Бонч-Бруевич, который во время расправы на могилевском вокзале пил чай с генералом Гутором в губернаторском дворце, невозмутимо наблюдая за событиями, принял доклад об исполнении лично у Крыленко: «Духонин убит! Правительство народных комиссаров предлагает вам вступить в должность начальника штаба Ставки. Согласны?»
[3306]
10. Сдержанное удовлетворение в большой ставке
На следующий день после переворота, 26 октября (8 ноября) 1917 г., оставшийся «обрубок» съезда Советов аккламацией принял три «декрета», подготовленные ночью Лениным: «Декрет о мире», «Декрет о земле» и декрет о назначении нового правительства, которое получило наименование «Совет народных комиссаров» и должно было действовать как временное до созыва Учредительного собрания. С крайним нетерпением ожидаемый немецким партнером Ленина «Декрет о мире» «созданного революцией 24–25 октября и опирающегося на Советы рабочих, солдатских и крестьянских депутатов» «рабочего и крестьянского правительства», принятый II Всероссийским съездом Советов, предлагал «всем воюющим народам и их правительствам начать немедленно переговоры о справедливом демократическом мире»
[3307]. Название «декрет»
[3308] для данного документа юрист Ленин, несомненно, выбрал специально, хотя эта декларация нового правительства представляла собой в первую очередь внешнеполитическое изъявление его воли к немедленному заключению мира и, как таковое, не заслуживала названия «декрета», т. е. законодательного распоряжения государственной власти, действительного на территории ее собственного суверенитета. Но Ленин этим указом одновременно создал острый меч для ее внутриполитического навязывания, позволявший сломить любое сопротивление заключению мира с драконовской суровостью. По своей форме декрет означал вступление на путь, оговоренный в Берлине, Стокгольме и при последующих тайных сношениях с германским ВК: под «приманкой»

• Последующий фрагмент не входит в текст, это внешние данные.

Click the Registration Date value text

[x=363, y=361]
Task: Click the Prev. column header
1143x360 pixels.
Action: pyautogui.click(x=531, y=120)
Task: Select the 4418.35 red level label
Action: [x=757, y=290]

[3309] предложения всеобщего мира всем воюющим государствам он открывал правительствам центральных держав возможность «впредь до окончательного утверждения всех условий такого мира полномочными собраниями народных представителей» «сделать без малейшей оттяжки тотчас же все решительные шаги» к заключению вожделенного перемирия как первой ступени к сепаратному миру. По содержанию Ленин вернулся к циммервальдскому требованию мира без аннексий и контрибуций, которое в текущий момент, по его расчетам, встретило бы наибольшее одобрение среди масс солдат, крестьян и трудящихся. (Параллельно в «Декрете о земле» он позаимствовал недавно обнародованную аграрную программу эсеров, обладавшую наиболее притягательной силой для крестьян, которые составляли четыре пятых населения России!) Однако, оставляя себе свободу маневра перед лицом такого же требования в устах идейных противников, он подчеркнул в «Декрете о мире», что российское правительство «отнюдь не считает» циммервальдские условия мира «ультимативными» и «соглашается рассмотреть и всякие другие условия мира».